Two brothers from Louisiana filleted and ate a fish that they later realized was close to a world record.
Gary Birdsall, his brother Andre, and four other anglers were aboard Gary’s 31-foot Contender, the Delayed Gratification, after midnight on September 10. They were jigging for yellowfin and blackfin tuna with diamond jigs alongside an enormous floating oil rig, 120 miles off the coast of Louisiana, when Andre connected with the grouper on a glow-in-the-dark diamond jig, 100 feet down.
“He said it hit very hard, and he knew it was something different,” Gary recalled. “He said, ‘I have a grouper,’ and everyone was like, ‘yeah, right.’ Then we looked down and it was a grouper. It was like a shocking experience.”
Yellowmouth grouper live along rocky reefs in the Caribbean and tropical parts of the western Atlantic, usually in water less than 200 feet deep. The Birdsalls’ yellowmouth was in 4,400 feet of water, near the huge chains that tether the rig to the ocean floor.
“It was totally lost in the middle of the ocean, basically,” Gary said. “That grouper would have had to travel across 70 miles or so of open ocean from where you normally expect to find them. I can only assume it was a juvenile grouper that found its way around this rig and lived there all its life.”
Gary initially misidentified Andre’s fish as a scamp, and thought it may have been in Louisiana’s Top 10 for the species. The state record is 25.6 pounds, caught in 1997 by an angler name Dean Blanchard.
On the home scale, the Birdsalls’ fish weighed about 19 pounds. “I thought, ‘Well, OK, it’s not a Top 10, so we’ll just clean it,’ and I did,” Gary said. Later, however, he showed a photo of the fish to a friend who knew better. It had the yellow lips common to scamp and yellowmouth, but did not have the scamp’s long tail rays. “He said, ‘I don’t think you realize what you’ve caught. You got a yellowmouth.’”
While both species have yellow on the corners and inside the mouth, it is more pronounced on the yellowmouth. Another distinguishing characteristic are the nostrils. In yellowmouth groupers, the front and rear nostrils are the same size. On scamp the rear nostril is larger than the front.
Louisiana doesn’t even have a state record for yellowmouth grouper, but there is a world record: 23 pounds, 3 ounces, caught on bait by Justin Quintal off Jacksonville, Florida, just last year.

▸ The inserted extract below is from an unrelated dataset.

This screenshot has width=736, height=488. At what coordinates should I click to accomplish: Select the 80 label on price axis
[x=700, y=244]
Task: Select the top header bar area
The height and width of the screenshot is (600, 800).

“I started looking and I was like, ‘Oh man, this was definitely a yellowmouth,’” Birdsall said.
Needless to say, the yellowmouth was a chubby one, its flesh marbled with fat.
Actually, the yellowmouth wasn’t the only fish from that outing that may have set a new mark.
“I need to get better about keeping track of some of these records,” said Birdsall, 36, a lifelong Salt Water Sportsman reader. “I don’t have a picture of it, but I think we could have caught the world record bar jack on that same trip.” They estimated their jack at around seven pounds, very close to the world record fish caught in Brazil in 2012.